Work item:
Only the lines from the one containing "Open the geolocation accuracy link" through the end of the data below are to be repeated, exactly as given, without pictures.

== Provided information ==

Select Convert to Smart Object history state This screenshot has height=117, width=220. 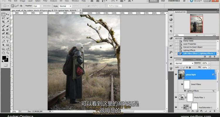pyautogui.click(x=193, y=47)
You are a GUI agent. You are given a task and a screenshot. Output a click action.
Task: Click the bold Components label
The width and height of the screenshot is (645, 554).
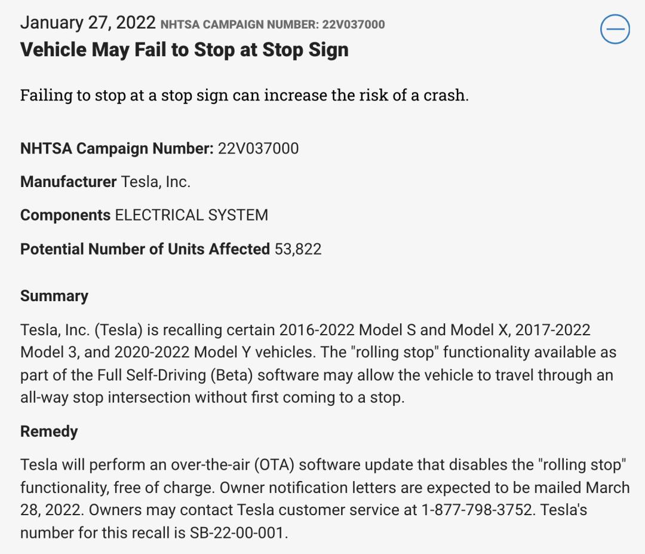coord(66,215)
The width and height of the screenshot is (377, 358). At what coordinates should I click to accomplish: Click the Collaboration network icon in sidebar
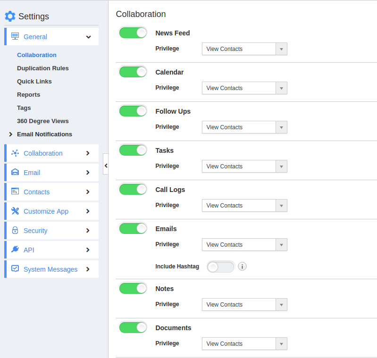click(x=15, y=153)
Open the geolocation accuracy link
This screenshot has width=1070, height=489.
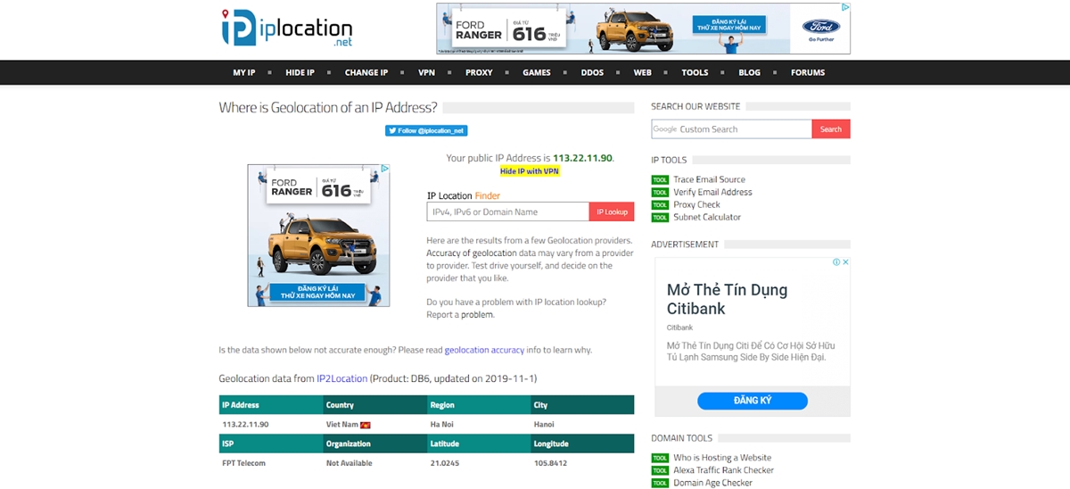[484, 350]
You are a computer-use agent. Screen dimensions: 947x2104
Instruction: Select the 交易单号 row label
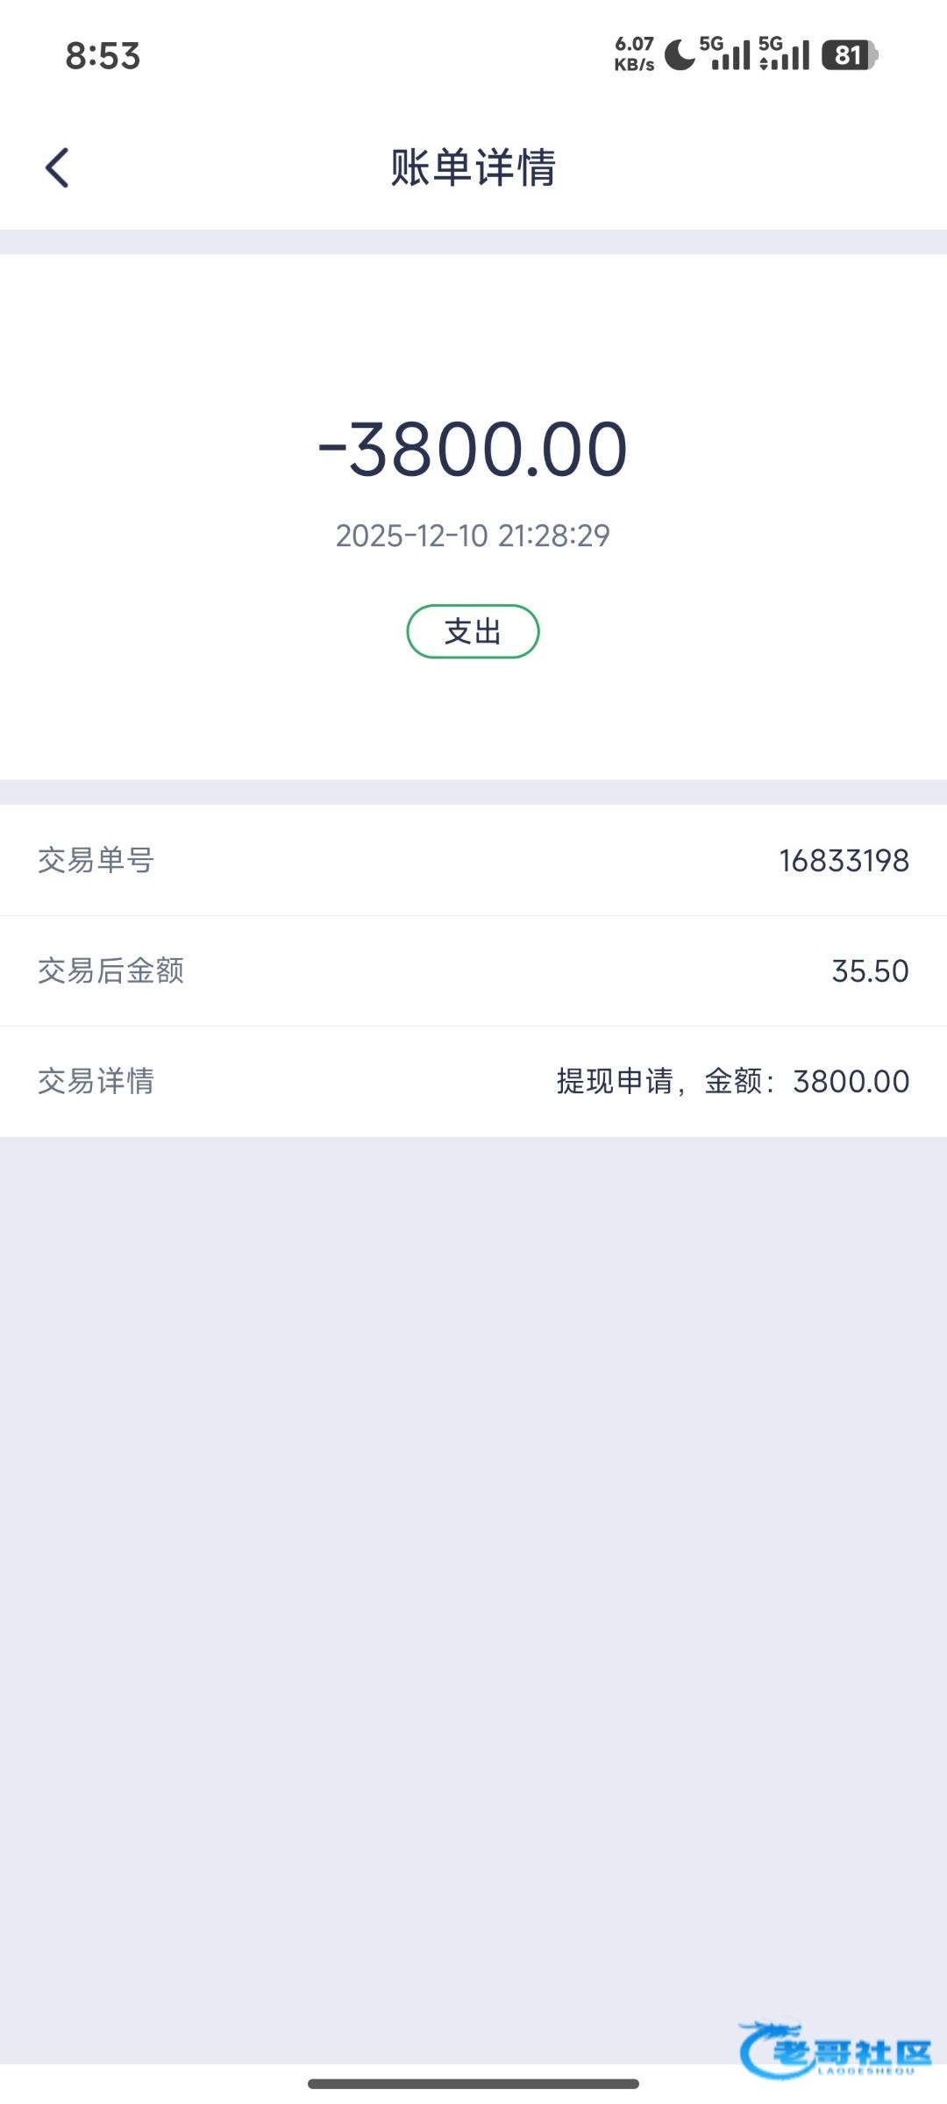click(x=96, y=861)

===

Exercise output:
Open the geolocation accuracy link
This screenshot has width=1070, height=489.
[484, 350]
You are a computer-use agent. Screen dimensions: 947x2104
Instruction: Select the 交易单号 row label
click(x=96, y=861)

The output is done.